Does that sound coherent with what you were explaining in the glossary?
@georges yep sounds mostly right to me! hexagonal is mostly about thinking more clearly about components and less about “layers” (each component can have arbitrary layers, too).
and the diff between injection and locator is literally just the acquisition mechanism with upsides and downsides on both side. it’s explained a bit deeper in https://svcs.hynek.me/en/latest/why.html#is-this-dependency-injection – I should probably transplant some of the text
@hynek thanks, things are now way more clear in my head than they were this morning :)
It also looks like on that topic I should resume reading Architecture Patterns with Python. (And wrap my head around how to use sqlalchemy properly in this context)
@hynek FWIW, as far as I can tell this is pretty cool. If I ever have to use Flask again, I'll insist on using this, and if I write something using another framework, I'll at least spend 30m thinking whether I should write and contribute an svcs.<framework> plugin.

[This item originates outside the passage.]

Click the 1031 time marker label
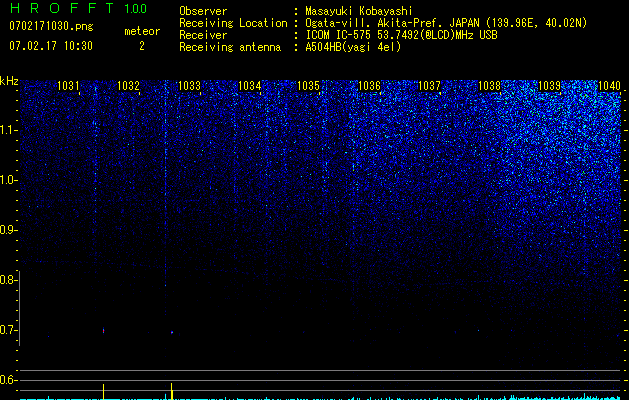 68,86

I'm...a pretty easy sell? It's a little bit like the Pyramid registry (which I love) and a little bit like Twisted Componentized (also awesome), but palatable to others.
@hynek Dependency injection vs service locator
I didn’t have that distinction in mind
In Python i felt most Of the DI libraries were too complex, with type annotation inference and what not.
I ended up using punq, which is actually service locator if I follow these definitions.
It looks like svcs is essentially punq plus generator definition & cleanup functionality?
@hynek I was wondering if you'd be solving the worst part, but I think "The main downside is that it's impossible to verify whether all required dependencies have been configured without running the code." answers my question there.
That's always the tough thing; how to be sure your various environments provide the same necessary set of capabilities when not every code path is going to reach those service discovery steps. Even 100% test coverage doesn't save you :(
@tintvrtkovic @hynek honestly, after a decade or more of professional focus on availability, this is largely why I avoid late-binding dependencies.
That's not to say it's automatically bad; it is, as so many things are, a tradeoff between developer ergonomics, architecture, stability, startup time, etc, etc... this definitely fills a need, and I can see why someone would use it. I’d probably use it depending on what I was building.